--- Data under study Enclosed Below ---

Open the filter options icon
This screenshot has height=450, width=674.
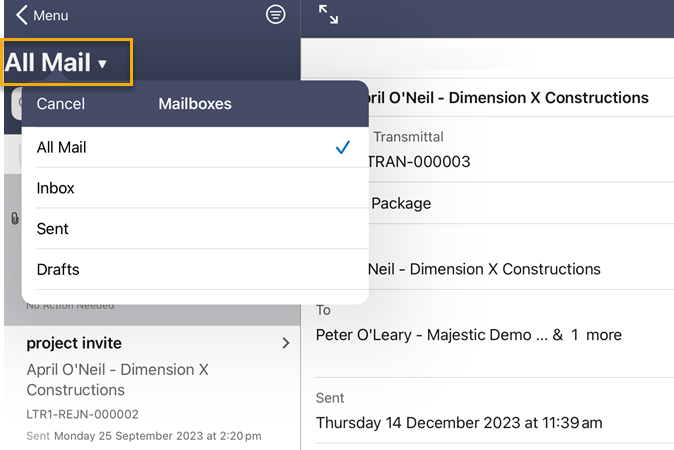coord(275,14)
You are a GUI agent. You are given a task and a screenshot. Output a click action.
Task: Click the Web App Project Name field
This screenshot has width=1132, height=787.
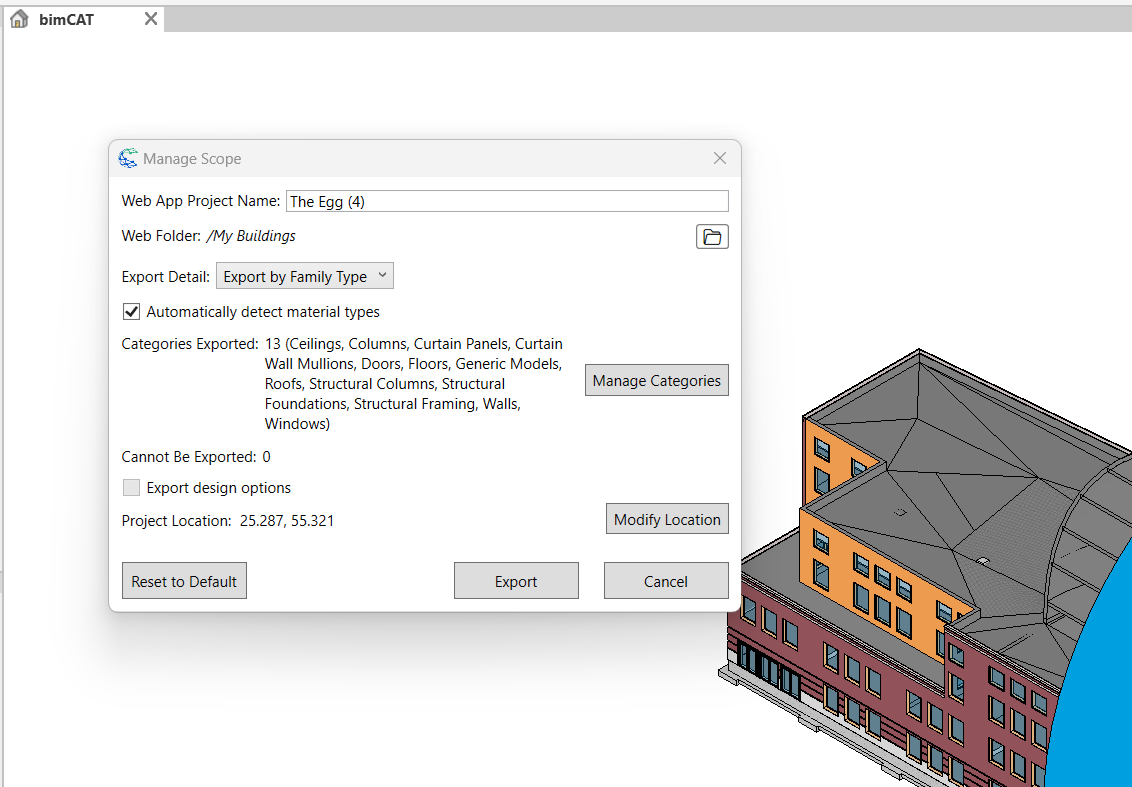507,201
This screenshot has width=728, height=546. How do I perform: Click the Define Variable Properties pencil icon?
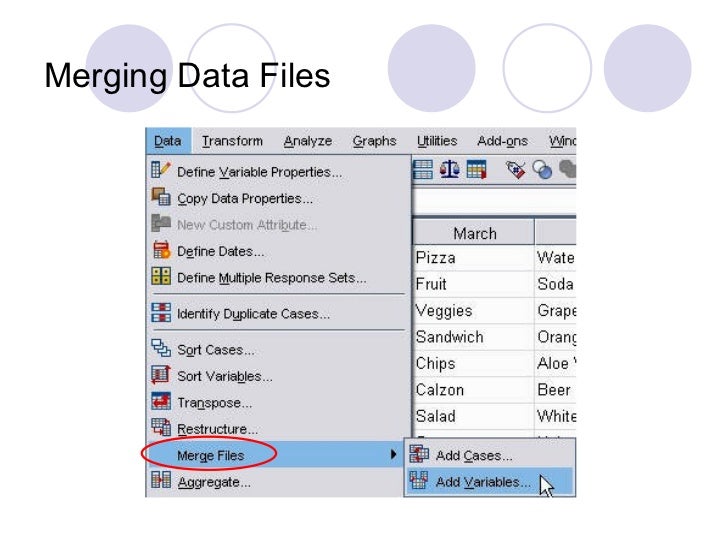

--- End of Enclosed Data under study ---

Find the word "icon" in the records and pull out each line that has it.

• [Response area]
Open the filter options icon
This screenshot has width=728, height=546. How do I perform: Click the Define Variable Properties pencil icon?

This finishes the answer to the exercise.